Bulk load files that already exist in cloud storage, server storage, or a Databricks Volume into a Databricks Delta table. The flow auto-generates COPY INTO and supports INSERT, MERGE, and CDC MERGE actions.
When to use this flow
Use this flow when the data is already in files (typically CSV, JSON, Parquet, or Avro) and no transformation is needed before loading into Databricks. Common scenarios:
- Files dropped daily by a vendor into S3 / ADLS / GCS.
- Files produced by another flow (Etlworks or external) into a Databricks Volume.
- A periodic catch-up after a streaming CDC pause.
If you need transformation, use Any to Databricks instead.
How does this flow work?
- Etlworks iterates over the files in the stage matching the configured pattern.
- For each file, Etlworks issues COPY INTO against the destination Delta table (auto-created with USING DELTA if missing).
- For MERGE, the file is loaded into a temp Delta table first, then merged into the destination using the configured strategy.
- On success, processed files can be deleted, archived, or skipped on the next run.
Features
- File formats: CSV, JSON, Parquet, Avro.
- Stage types: S3, ADLS Gen2, GCS, server storage, Databricks Volumes (managed and external).
- Auto-generated COPY INTO with FORMAT_OPTIONS for delimiter, quote, header, line separator, date format, timestamp format.
- MERGE strategies: DELETE / INSERT, Native MERGE, Native MERGE with separate DELETE.
- Wildcard / regex file selection. Recursive subfolder scanning.
- Parallel loads across multiple destination tables.
- Skip-already-processed-files cache.
- Schema drift resilience via TEXT-only temp tables (see Schema drift).
What do I need before I start?
- A Databricks connection. See Get started with Databricks for setup.
- A stage connection (S3, ADLS Gen2, GCS, server storage, or Volume) and read permission for the user / service principal on that location.
- Files already present in the stage, or arriving on a schedule.
Step-by-step setup
Step 1. Create the stage connection
Pick one based on where your files live:
- Amazon S3 — for AWS-hosted workspaces.
- Azure Storage (ADLS Gen2) — for Azure workspaces.
- Google Cloud Storage — for GCP workspaces.
- Server storage — pointed at a Databricks Volume path (/Volumes/<catalog>/<schema>/<volume>/…) or a directory on the Etlworks host.

> **DATA ENTRIES**
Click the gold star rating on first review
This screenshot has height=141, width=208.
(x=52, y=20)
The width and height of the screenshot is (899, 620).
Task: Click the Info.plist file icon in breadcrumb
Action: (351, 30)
* * *
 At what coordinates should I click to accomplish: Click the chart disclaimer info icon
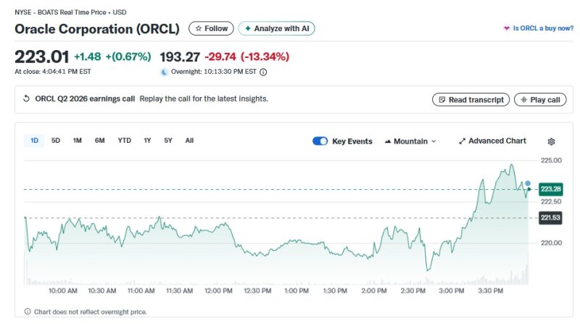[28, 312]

> **REQUEST 1**
Translate this sentence from the Databricks bulk load guide into Spanish: "For each file, Etlworks issues COPY INTO against the destination Delta table (auto-created with USING DELTA if missing)."
> **REQUEST 2**
Resume the Databricks bulk load guide after its final line, carrying on with the setup steps in the same style.

> **EXERCISE RESPONSE 1**
Para cada archivo, Etlworks ejecuta COPY INTO sobre la tabla Delta de destino (creada automáticamente con USING DELTA si no existe).

> **EXERCISE RESPONSE 2**
Step 2. Create the Databricks connection
See Get started with Databricks for connection setup. PAT for development, OAuth Service Principal for production.
Step 3. Create the format
Match the file format on disk: CSV, JSON, Parquet, or Avro.
Step 4. Create the flow
In Flows, click + and pick Bulk load files into Databricks.
Step 5. Configure the load transformation
Add a transformation per destination table. Set FROM to the stage connection, format, and the file name or wildcard. Set TO to the Databricks connection and destination table (use catalog.schema.table for Unity Catalog).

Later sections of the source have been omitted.